Opis
Nazwisko głównego wykonawcy chyba niestety niewiele już dzisiaj komukolwiek mówi, a był to naprawdę znakomity fachowiec lokujący się stylistycznie gdzieś pomiędzy jazzem, beatem, twistem, czy surfem. Jeżeli ktoś interesuje się instrumentalnym beatem z przełomu lat 50. i 60., to porównanie jego gry z The Tornados, Bertem Weedonem, Duanem Eddym, a nawet Chetem Atkinsem, czy Les Paulem przychodzi samo na myśl.

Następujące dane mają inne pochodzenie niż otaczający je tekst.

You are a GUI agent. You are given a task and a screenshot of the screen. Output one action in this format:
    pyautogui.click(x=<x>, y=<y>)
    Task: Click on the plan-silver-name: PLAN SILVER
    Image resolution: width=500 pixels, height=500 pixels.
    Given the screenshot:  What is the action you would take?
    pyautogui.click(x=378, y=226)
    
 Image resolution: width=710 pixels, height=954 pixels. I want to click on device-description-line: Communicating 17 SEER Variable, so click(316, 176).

W epoce nagrania Kefurta znalazły się na kilku singlach, EP-kach i kompilacjach Supraphonu, ale muzyk nigdy nie doczekał się płyty długogrającej. Pomimo iż był o pokolenie starszy od takich gitarzystów jak chociażby Hank Marvin, z zamiłowaniem eksperymentował z brzmieniem swojego instrumentu oraz wszelkimi efektami dźwiękowymi. Po emigracji z rodzimej Czechosłowacji pod koniec lat 60., działał głównie w Niemczech Wschodnich i Zachodnich, dokonując licznych nagrań dla tamtejszych radiostacji, które – w co trudno uwierzyć – trafiają na płytę dopiero teraz.
Gwarantujemy że nikt kto lubi profesjonalnie wykonaną muzykę gitarową z tamtego okresu nie będzie tym albumem zwiedziony.